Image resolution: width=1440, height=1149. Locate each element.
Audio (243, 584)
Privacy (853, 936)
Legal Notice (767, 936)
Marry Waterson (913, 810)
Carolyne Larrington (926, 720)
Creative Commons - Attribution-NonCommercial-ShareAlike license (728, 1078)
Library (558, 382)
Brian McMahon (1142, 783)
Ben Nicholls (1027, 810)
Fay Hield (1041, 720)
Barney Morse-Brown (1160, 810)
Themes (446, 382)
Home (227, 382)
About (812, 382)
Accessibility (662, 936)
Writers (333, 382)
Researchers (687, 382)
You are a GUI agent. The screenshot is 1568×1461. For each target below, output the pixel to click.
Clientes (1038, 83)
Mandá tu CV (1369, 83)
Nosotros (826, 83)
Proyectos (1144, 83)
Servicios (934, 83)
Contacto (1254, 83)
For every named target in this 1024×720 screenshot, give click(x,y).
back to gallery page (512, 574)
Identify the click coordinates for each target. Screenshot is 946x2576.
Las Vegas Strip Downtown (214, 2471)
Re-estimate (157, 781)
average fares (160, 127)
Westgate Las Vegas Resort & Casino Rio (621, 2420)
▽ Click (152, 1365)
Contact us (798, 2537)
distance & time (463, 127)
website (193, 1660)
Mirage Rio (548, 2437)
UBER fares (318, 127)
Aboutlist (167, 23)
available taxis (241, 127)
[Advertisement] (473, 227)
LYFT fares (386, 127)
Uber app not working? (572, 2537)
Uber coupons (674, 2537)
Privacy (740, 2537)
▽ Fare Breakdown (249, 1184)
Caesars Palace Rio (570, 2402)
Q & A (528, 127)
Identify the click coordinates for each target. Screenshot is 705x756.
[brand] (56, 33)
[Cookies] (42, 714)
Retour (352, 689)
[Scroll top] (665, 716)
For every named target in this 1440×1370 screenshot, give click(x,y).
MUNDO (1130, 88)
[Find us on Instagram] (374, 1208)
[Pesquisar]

--- Trabajo por hacer ---
Expresa todos los registros de arriba como una tabla Markdown con dos columnas: «N.º» para el número de fila y «Línea» para el texto de cada línea. Omite las líneas en blanco.

--- Resultado del ejercicio ---
| N.º | Línea |
|---|---|
| 1 | Image resolution: width=1440, height=1149. Locate each element. |
| 2 | Audio (243, 584) |
| 3 | Privacy (853, 936) |
| 4 | Legal Notice (767, 936) |
| 5 | Marry Waterson (913, 810) |
| 6 | Carolyne Larrington (926, 720) |
| 7 | Creative Commons - Attribution-NonCommercial-ShareAlike license (728, 1078) |
| 8 | Library (558, 382) |
| 9 | Brian McMahon (1142, 783) |
| 10 | Ben Nicholls (1027, 810) |
| 11 | Fay Hield (1041, 720) |
| 12 | Barney Morse-Brown (1160, 810) |
| 13 | Themes (446, 382) |
| 14 | Home (227, 382) |
| 15 | About (812, 382) |
| 16 | Accessibility (662, 936) |
| 17 | Writers (333, 382) |
| 18 | Researchers (687, 382) |
| 19 | You are a GUI agent. The screenshot is 1568×1461. For each target below, output the pixel to click. |
| 20 | Clientes (1038, 83) |
| 21 | Mandá tu CV (1369, 83) |
| 22 | Nosotros (826, 83) |
| 23 | Proyectos (1144, 83) |
| 24 | Servicios (934, 83) |
| 25 | Contacto (1254, 83) |
| 26 | For every named target in this 1024×720 screenshot, give click(x,y). |
| 27 | back to gallery page (512, 574) |
| 28 | Identify the click coordinates for each target. Screenshot is 946x2576. |
| 29 | Las Vegas Strip Downtown (214, 2471) |
| 30 | Re-estimate (157, 781) |
| 31 | average fares (160, 127) |
| 32 | Westgate Las Vegas Resort & Casino Rio (621, 2420) |
| 33 | ▽ Click (152, 1365) |
| 34 | Contact us (798, 2537) |
| 35 | distance & time (463, 127) |
| 36 | website (193, 1660) |
| 37 | Mirage Rio (548, 2437) |
| 38 | UBER fares (318, 127) |
| 39 | Aboutlist (167, 23) |
| 40 | available taxis (241, 127) |
| 41 | [Advertisement] (473, 227) |
| 42 | LYFT fares (386, 127) |
| 43 | Uber app not working? (572, 2537) |
| 44 | Uber coupons (674, 2537) |
| 45 | Privacy (740, 2537) |
| 46 | ▽ Fare Breakdown (249, 1184) |
| 47 | Caesars Palace Rio (570, 2402) |
| 48 | Q & A (528, 127) |
| 49 | Identify the click coordinates for each target. Screenshot is 705x756. |
| 50 | [brand] (56, 33) |
| 51 | [Cookies] (42, 714) |
| 52 | Retour (352, 689) |
| 53 | [Scroll top] (665, 716) |
| 54 | For every named target in this 1440×1370 screenshot, give click(x,y). |
| 55 | MUNDO (1130, 88) |
| 56 | [Find us on Instagram] (374, 1208) |
| 57 | [Pesquisar] |